6. Use domain knowledge: Based on knowledge and common sense in specific fields, guide the generative model to generate more reasonable and high-quality content.
7. Use an ensemble approach: Combine multiple generative models and techniques to reduce the limitations of a single model.
8. Review feedback: Collect and analyze user feedback and feedback to continuously improve the quality and diversity of generated models.
In short, solving the quality collapse and inbreeding problems of generative AI requires the comprehensive application of multiple methods and continuous improvement of the model training and generation process to ensure that the generated content is diverse, high-quality, and reasonable. At the same time, as technology advances, these issues will continue to receive attention for research and improvement.
Note: Some people may think that the sixth method to solve the hallucination problem mentioned above, Predictive AI, is a tool to solve the quality problem. But in fact, Predictive AI is not a solution to the above-mentioned inbreeding and quality problems. Predictive AI (predictive artificial intelligence) mainly focuses on predicting events or outcomes and does not necessarily solve the inbreeding and quality issues in generative AI. These problems are usually related to the training and generation process of generative models, while Predictive AI prefers to use existing data and patterns to make predictions.

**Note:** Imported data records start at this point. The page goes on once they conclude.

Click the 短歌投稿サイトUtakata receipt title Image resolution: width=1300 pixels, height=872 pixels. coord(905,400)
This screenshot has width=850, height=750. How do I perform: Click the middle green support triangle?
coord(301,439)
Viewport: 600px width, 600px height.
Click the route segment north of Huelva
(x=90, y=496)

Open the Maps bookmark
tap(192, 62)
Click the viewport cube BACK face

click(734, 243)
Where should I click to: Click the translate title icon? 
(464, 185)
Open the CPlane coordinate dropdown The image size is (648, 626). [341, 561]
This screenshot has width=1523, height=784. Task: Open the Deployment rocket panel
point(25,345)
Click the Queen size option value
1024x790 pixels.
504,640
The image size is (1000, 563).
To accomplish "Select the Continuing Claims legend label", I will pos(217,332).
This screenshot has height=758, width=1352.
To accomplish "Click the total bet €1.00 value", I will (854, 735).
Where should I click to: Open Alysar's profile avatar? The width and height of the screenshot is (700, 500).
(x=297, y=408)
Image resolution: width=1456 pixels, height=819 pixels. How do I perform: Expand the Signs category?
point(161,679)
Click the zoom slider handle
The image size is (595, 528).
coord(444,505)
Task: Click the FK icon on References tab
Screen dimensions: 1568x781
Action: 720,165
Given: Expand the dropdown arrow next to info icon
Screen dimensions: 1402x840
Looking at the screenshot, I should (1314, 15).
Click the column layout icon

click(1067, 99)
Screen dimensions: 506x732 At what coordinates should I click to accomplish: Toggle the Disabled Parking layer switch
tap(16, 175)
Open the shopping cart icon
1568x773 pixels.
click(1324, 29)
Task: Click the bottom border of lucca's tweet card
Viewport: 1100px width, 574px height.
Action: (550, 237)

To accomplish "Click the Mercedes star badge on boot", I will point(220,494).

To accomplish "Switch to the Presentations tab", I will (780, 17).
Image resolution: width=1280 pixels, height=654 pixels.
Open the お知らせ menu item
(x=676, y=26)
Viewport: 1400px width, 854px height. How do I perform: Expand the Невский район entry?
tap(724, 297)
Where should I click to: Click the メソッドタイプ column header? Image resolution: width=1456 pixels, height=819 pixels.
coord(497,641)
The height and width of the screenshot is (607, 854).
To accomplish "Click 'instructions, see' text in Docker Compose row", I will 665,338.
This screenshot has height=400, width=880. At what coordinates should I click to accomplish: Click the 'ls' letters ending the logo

Addressing the inbreeding and quality issues of generative AI requires specific methods, such as diversity data training, screening mechanisms, hybrid generative models, etc., that more directly address the quality and diversity of generative models. Predictive AI can be used in some cases to predict the plausibility of generated content, but it is not necessarily the first choice for addressing inbreeding and quality issues.
In summary, addressing the quality and diversity issues of generative AI requires specific generative model improvement methods, while Predictive AI is more suitable for other predictive tasks. The two differ in goals and applications. The "diversity requisite variety" mentioned here has a solution in the problem solver of the Quantum Intelligence Association.